_WHAT NEEDS TO BE DONE_: Find each line in the rows below that contains the string "value", and copy those lines. Case counts.

----- DATA LINES -----

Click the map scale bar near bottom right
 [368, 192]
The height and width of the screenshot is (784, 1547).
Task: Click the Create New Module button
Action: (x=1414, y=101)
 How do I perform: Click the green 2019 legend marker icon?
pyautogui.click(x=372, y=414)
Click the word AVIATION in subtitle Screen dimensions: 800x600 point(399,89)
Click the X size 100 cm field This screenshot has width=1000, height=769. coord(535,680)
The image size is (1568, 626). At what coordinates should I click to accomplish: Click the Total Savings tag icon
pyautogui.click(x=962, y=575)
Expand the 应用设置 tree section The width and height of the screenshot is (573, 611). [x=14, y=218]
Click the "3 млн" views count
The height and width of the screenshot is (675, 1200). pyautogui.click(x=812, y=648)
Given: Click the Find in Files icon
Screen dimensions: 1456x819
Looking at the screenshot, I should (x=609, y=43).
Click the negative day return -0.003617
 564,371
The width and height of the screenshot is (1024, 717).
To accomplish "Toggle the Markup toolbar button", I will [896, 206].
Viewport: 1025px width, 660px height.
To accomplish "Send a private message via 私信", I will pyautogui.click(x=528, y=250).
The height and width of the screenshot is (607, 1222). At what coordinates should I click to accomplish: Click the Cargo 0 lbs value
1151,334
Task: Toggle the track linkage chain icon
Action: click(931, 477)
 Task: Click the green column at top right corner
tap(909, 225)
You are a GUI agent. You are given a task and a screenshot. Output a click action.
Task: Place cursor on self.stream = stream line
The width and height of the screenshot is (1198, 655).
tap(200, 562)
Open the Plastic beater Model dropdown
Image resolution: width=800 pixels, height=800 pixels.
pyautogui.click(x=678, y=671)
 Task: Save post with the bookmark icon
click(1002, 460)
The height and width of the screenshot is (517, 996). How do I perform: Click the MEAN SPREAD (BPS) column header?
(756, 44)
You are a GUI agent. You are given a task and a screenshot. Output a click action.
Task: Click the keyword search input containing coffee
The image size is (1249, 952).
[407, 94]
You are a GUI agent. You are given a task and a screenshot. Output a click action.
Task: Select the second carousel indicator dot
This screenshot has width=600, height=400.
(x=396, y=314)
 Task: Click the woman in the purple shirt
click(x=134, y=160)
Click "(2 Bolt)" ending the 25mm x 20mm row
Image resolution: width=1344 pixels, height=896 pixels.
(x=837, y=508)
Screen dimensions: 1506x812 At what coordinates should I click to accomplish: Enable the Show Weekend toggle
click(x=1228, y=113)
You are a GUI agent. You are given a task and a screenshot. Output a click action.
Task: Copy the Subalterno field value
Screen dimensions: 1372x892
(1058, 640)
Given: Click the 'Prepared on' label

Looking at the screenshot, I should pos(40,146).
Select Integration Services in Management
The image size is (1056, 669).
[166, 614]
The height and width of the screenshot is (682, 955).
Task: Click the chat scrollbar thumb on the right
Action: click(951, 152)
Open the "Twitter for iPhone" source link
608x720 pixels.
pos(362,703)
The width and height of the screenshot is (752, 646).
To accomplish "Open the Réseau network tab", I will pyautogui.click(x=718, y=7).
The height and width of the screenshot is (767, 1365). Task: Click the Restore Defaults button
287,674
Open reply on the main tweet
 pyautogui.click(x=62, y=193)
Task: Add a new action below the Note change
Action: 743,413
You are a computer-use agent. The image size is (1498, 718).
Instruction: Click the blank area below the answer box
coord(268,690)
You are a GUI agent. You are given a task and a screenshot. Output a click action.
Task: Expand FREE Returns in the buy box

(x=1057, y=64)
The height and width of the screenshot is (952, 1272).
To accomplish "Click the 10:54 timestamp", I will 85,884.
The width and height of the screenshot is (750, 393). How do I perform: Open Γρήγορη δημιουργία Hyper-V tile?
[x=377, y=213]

-----

_RESULT_:
The height and width of the screenshot is (607, 1222). At what coordinates should I click to accomplish: Click the Cargo 0 lbs value
Task: Copy the Subalterno field value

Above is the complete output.